Preventive surgical treatment


Considering the quality and reproducibility of the results obtained with femoral neck fractures, it was inevitable that the question of preventing these fractures would arise.

When we have the details of a problem, it is natural to try and provide a solution. What are these details? Osteoporosis is certainly a general disease as we repeat once more.

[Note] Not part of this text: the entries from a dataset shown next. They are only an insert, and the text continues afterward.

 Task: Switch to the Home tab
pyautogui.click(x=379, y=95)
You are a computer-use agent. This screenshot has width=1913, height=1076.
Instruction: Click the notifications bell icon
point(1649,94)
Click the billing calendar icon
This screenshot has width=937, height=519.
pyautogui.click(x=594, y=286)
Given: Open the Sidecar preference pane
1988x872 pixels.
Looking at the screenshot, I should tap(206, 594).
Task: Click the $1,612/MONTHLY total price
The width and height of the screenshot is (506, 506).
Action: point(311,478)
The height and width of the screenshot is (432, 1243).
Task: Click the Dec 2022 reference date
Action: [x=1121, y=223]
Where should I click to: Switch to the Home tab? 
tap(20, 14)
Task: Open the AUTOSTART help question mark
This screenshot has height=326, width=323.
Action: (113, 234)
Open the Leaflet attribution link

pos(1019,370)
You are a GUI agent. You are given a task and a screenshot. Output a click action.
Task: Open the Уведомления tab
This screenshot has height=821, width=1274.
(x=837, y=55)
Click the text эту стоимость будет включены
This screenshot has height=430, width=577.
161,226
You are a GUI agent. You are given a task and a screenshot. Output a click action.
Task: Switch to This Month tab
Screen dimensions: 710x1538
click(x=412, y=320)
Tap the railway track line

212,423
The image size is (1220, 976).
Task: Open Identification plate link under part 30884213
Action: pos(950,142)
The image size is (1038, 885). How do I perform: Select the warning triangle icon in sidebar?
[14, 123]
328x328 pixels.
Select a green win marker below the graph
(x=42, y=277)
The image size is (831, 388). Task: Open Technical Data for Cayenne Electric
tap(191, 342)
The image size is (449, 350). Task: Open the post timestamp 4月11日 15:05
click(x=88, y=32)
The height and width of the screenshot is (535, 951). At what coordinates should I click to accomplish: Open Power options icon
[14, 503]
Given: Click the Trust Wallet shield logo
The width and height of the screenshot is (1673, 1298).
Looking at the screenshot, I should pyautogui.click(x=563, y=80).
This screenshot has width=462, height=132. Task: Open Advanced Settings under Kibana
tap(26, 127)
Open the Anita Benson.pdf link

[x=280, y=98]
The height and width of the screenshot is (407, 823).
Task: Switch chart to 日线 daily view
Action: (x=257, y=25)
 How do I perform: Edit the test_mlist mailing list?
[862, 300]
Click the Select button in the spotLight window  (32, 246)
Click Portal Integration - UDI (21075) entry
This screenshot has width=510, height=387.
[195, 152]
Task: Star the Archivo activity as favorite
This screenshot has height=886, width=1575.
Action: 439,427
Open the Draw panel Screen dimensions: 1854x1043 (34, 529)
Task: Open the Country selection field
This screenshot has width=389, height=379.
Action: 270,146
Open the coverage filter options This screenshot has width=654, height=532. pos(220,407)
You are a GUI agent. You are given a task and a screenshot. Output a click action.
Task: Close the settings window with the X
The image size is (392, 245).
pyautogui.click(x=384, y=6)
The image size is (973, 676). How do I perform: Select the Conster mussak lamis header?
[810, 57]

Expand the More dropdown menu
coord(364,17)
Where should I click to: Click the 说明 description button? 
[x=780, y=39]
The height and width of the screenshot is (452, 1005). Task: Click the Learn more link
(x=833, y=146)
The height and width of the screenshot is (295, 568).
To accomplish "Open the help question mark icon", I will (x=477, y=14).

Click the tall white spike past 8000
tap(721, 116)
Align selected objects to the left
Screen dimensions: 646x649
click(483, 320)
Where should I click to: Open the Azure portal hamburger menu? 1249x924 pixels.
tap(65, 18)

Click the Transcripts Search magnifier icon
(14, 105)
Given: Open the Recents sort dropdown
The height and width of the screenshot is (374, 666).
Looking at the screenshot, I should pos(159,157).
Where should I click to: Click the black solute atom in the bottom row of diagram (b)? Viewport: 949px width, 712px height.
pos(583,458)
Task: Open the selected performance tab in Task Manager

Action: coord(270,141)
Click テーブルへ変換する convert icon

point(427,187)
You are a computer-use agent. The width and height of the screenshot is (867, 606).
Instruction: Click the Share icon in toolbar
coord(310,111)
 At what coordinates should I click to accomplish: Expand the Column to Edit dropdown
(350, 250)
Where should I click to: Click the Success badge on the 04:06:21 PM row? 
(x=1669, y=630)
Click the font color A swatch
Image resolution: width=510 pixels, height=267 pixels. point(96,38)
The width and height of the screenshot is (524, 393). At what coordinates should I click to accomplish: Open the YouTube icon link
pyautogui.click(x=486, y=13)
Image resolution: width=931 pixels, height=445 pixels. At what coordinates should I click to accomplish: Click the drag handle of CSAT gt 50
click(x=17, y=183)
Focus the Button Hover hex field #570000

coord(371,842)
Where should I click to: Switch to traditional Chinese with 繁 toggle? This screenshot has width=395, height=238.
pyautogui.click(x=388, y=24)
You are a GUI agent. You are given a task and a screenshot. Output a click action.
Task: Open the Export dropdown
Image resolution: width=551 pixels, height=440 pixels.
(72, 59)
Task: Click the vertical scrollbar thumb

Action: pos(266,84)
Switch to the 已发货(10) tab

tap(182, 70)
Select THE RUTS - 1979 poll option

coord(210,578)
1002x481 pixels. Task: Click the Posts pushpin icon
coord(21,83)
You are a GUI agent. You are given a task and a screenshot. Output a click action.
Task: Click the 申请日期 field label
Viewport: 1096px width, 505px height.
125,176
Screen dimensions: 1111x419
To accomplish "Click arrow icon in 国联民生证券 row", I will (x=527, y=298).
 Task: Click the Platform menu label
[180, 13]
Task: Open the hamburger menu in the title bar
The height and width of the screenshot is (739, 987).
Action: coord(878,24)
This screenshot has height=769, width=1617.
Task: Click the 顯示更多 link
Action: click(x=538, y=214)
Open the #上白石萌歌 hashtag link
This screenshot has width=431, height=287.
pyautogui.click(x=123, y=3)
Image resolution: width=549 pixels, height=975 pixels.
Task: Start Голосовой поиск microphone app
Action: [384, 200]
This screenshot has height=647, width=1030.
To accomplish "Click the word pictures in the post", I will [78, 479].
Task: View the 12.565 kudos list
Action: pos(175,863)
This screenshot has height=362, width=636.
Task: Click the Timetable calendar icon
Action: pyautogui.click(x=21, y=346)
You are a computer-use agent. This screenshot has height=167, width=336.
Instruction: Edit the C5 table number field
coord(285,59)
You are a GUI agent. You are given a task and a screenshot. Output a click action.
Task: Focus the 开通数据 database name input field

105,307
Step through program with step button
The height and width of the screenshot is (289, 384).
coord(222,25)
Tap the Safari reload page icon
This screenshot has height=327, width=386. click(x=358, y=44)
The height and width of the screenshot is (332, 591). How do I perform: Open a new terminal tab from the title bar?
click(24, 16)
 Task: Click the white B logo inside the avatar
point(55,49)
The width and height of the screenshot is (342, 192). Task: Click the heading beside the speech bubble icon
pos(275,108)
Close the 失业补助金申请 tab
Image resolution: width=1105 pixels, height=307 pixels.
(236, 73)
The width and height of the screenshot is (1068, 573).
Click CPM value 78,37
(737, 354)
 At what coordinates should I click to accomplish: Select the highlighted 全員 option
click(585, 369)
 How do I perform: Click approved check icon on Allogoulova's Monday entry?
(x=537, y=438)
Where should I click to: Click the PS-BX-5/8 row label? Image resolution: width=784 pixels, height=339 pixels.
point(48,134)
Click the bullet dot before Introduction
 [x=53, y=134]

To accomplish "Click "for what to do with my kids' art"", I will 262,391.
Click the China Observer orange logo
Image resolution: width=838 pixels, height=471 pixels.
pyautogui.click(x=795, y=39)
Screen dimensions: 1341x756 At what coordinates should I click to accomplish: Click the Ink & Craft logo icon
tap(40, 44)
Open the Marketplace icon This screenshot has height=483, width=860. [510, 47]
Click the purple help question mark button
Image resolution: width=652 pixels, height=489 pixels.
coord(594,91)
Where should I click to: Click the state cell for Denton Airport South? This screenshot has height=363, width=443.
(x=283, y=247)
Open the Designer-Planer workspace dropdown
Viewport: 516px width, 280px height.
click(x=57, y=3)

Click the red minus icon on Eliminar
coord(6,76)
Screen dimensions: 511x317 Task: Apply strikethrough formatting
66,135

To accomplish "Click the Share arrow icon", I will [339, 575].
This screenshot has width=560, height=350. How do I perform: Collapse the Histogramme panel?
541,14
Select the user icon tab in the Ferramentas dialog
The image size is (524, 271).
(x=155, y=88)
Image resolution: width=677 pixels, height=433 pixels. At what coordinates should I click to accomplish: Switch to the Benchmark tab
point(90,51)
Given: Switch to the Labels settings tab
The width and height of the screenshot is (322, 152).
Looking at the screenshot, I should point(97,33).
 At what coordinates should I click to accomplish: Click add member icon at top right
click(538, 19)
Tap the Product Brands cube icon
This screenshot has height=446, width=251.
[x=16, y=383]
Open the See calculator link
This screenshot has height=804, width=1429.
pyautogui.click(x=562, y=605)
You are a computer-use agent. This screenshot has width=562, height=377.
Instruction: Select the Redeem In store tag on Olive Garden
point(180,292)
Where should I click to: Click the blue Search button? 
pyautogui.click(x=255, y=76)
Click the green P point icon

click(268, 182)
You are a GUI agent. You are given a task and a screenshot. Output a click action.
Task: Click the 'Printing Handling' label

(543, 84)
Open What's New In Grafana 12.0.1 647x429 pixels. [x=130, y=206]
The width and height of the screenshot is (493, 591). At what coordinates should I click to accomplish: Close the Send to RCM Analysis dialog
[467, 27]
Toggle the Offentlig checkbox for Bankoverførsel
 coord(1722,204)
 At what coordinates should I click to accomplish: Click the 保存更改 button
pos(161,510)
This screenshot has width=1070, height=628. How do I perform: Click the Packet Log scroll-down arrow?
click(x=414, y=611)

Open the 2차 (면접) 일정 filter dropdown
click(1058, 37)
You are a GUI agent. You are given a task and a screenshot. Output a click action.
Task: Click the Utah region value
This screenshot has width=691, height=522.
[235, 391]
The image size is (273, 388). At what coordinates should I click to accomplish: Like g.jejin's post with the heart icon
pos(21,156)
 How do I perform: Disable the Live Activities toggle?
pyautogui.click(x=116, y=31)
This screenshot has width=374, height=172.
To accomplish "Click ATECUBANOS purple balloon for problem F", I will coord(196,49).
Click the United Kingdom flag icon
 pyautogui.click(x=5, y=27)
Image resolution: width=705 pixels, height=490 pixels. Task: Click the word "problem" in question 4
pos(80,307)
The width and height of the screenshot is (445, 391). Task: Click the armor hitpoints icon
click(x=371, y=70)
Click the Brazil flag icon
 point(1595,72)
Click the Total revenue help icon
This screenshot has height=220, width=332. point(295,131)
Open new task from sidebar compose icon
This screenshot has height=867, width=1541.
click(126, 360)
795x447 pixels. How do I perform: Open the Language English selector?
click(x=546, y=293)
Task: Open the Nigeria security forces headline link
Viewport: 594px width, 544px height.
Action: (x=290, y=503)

From the sufferer's point of view, only the consequences which have a serious effect on her health are to be taken into account. Just as fractured ribs or wrists are events with almost no severity, in most cases, so one or more vertebral fractures, one, and even more, two femoral neck fractures will have a serious effect on the injured person's functions and often her life.

This must be said because, with a better lifestyle, certain drugs or techniques which improve cardiac longevity, humans live on average to 80 or more. As physicians, it is our duty to help them live their full life-span under the best possible conditions. One of these consists of protecting the "erect position". This is the job of all traumatologists...

Take the hip. What are the known facts (the problem data):

 

- Epidemiological studies on osteoporosis have revealed the incidence of first fractures (of the
wrist and/or vertebrae) on the later occurrence of hip fractures. And they have shown the risk of a fracture on the opposite side.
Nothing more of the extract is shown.